* INPUT RECORDS:
============================================================

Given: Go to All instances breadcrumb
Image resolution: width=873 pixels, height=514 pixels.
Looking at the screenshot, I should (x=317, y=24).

============================================================

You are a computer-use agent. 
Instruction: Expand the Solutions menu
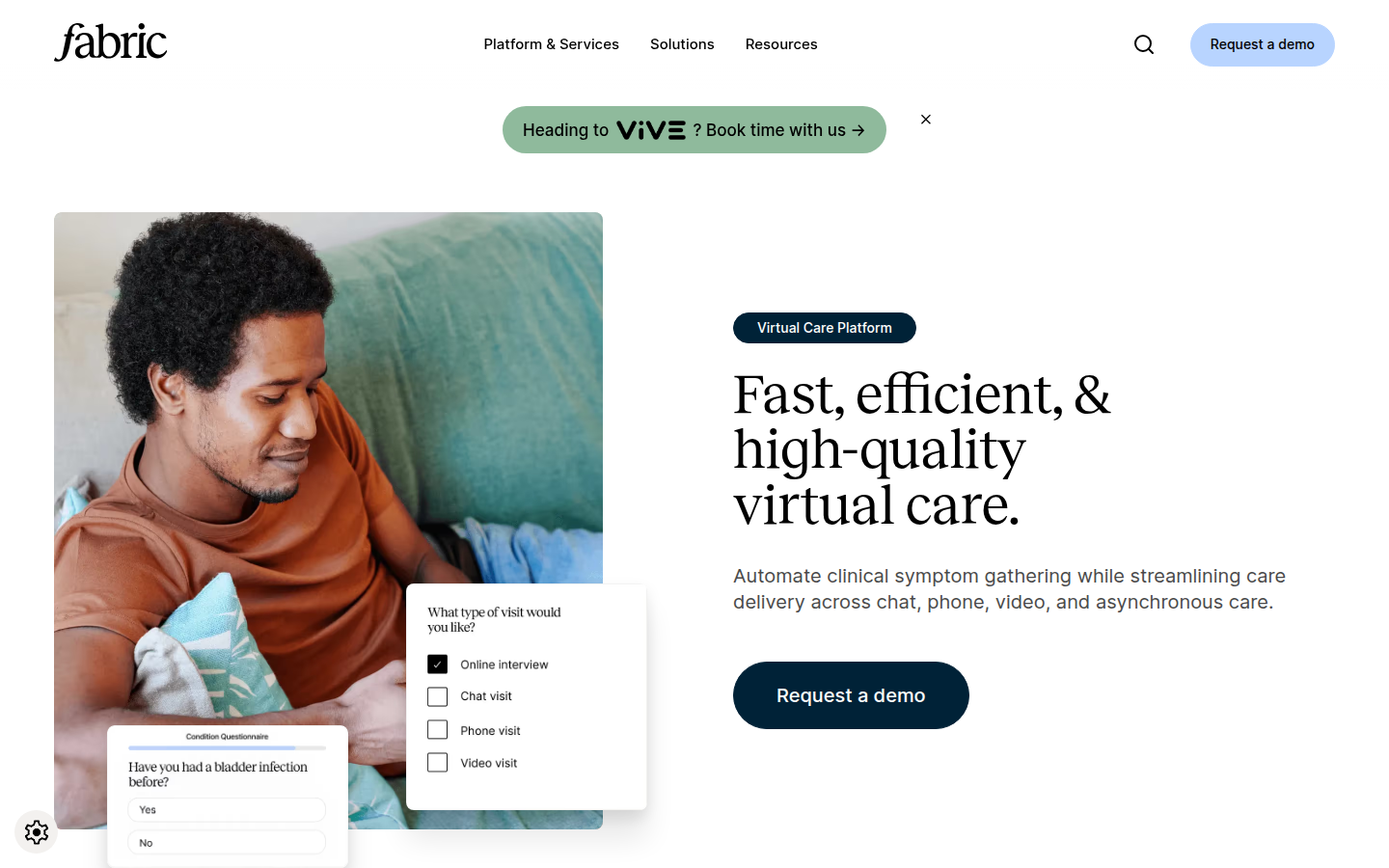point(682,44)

============================================================

* PROMPT: Rewrite the lines from the one containing "Given: Go to All instances breadcrumb" through the one containing "Looking at the", inclusive, changing "breadcrumb" to "link" and leaving everything else as it is.

* COMPLETE OUTPUT:
Given: Go to All instances link
Image resolution: width=873 pixels, height=514 pixels.
Looking at the screenshot, I should (x=317, y=24).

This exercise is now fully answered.